26 Avril 2023 , Rédigé par Kader Rawat

UN HOMME DE COULEUR

Ceci est un ouvrage de fiction. Toute ressemblance avec des personnages réels ne peut être que fortuite.

Pendant que Salim disparaissait derrière la frondaison, je continuais à avancer par des sentiers sinueux vers la maison qui avait attiré mon attention d’une manière particulière. Des oiseaux qui se cachaient derrière les lianes volaient en battant leurs ailes d’une manière furibonde. Ils allaient se poser sur les branches des arbres dont les rameaux pendaient jusqu’au sol. Quelques moineaux qui sautillaient sur la terre sèche prenaient leur envol et disparaissaient dans le ciel azuré. Un chat venant de par l’arrière d’une touffe de bambous surgit à ma droite et me fit une frayeur qui faisait battre mon cœur d’une manière frénétique avant de disparaître dans une ouverture protégée par des barreaux qui donnaient assurément accès à la cave qui servait également de trou d’aération. Un chien apparut tout près de la véranda mais n’aboya pas, ne prit pas l’air méchant et alla s’asseoir tranquillement sous un arbre à pain. La lumière du soleil déclinant s’infiltrait jusqu’aux racines des arbres et répandait ses lueurs jaunâtres, sa chaleur dans ces lieux longtemps restés cacher dans l’ombre.

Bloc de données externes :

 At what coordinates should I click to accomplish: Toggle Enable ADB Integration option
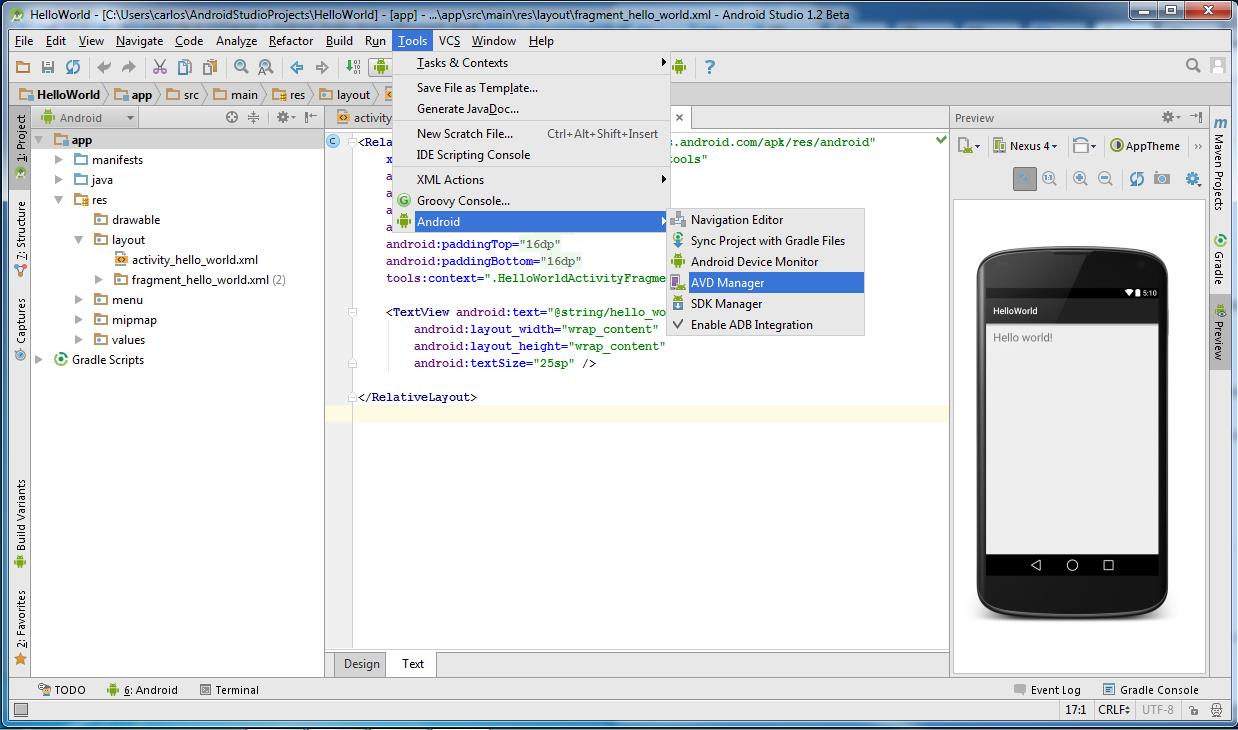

Je n’étais pas debout longtemps devant le portail, à porter mes observations sur tout ce qui pouvait retenir mon attention, qu’à mon grand soulagement, je vis avancer, dans ma direction, un homme de couleur vêtu d’un accoutrement le faisant ressembler à ces esclaves d’autrefois que j’avais souvent eu l’occasion de voir dans des films dont l’histoire se passait au temps de l’esclavage. Je demeurais perplexe à l’idée de retrouver encore à notre époque ces anciennes coutumes et apparences que certaines personnes se représentent encore comme les vestiges d’un passé, d’un temps qui ne s’effacera jamais de notre mémoire et qui fait partie de l’histoire de notre île, de nos ancêtres. Combien mon esprit ne demeurait-il pas troublé de revoir ce petit monde grouillant, perdu dans une lointaine colonie, éloigné des grands continents, de la civilisation pour survivre ? Des gens de toute origine qui se regroupaient là pour construire ensemble une nation. Mais combien il était triste pour moi de penser à leur condition de vie, aux misères qu’ils avaient vécues, au peu de moyen dont ils disposaient pour organiser leur vie difficile, dure, insupportable. Une voix était venue me retirer de ces pensées.

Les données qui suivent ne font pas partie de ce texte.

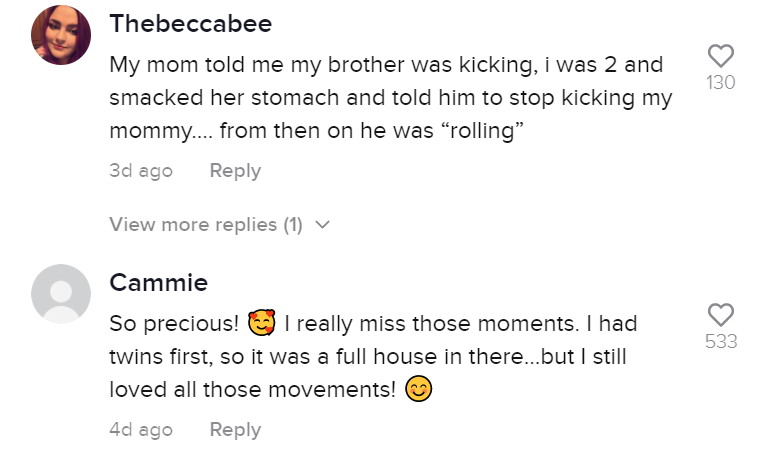Click the 533 like count
Viewport: 775px width, 460px height.
click(720, 342)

– Vous désirez quelque chose m’dame ? me demanda le vieil homme de couleur qui s’était approché à quelques mètres de moi.

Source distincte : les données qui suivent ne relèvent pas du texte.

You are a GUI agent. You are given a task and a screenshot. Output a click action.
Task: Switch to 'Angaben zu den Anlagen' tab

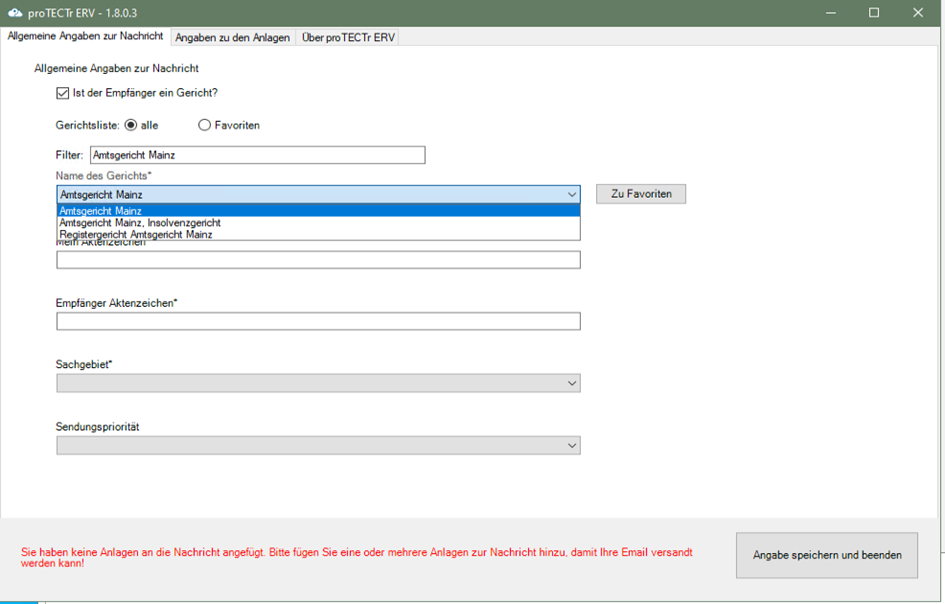(232, 38)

Le ton qu’il avait utilisé pour m’adresser la parole m’avait étonnée. Je pus comprendre que mes regards indiscrets que je laissais trainer un peu partout, mon aspect qui me donnait l’air de quelqu’un d’impertinent, la façon curieuse de fourrer mon nez un peu partout ne lui avait pas plu et que même ma présence dans ce lieu à cette heure indue éveillait des soupçons à mon égard. Était-ce le gardien de cette demeure qui se montrait mécontent de voir se pointer une étrangère qui n’avait rien à faire là ? Devait-il se montrer désagréable à tous ceux qui s’y approchaient ou qui voulaient y pénétrer sans y être autorisé tout en sachant qu’il ne faisait que son travail et qu’il avait reçu comme consigne de se méfier de tout ce qui bougeait ?

– Je suis venu accompagner mon ami pour effectuer une livraison dans les parages et qui justement est en train de chercher le domicile. 

– Une livraison ! s’exclama-t-il en fronçant les sourcils et en jetant un coup d’œil derrière moi dans la ruelle étroite où était garée la camionnette contenant dans le caisson le sommier à latte et le matelas bien visible au loin. Mais le patron n’a rien commandé, surtout pas de lit et de matelas. Vous devez vous tromper d’adresse. 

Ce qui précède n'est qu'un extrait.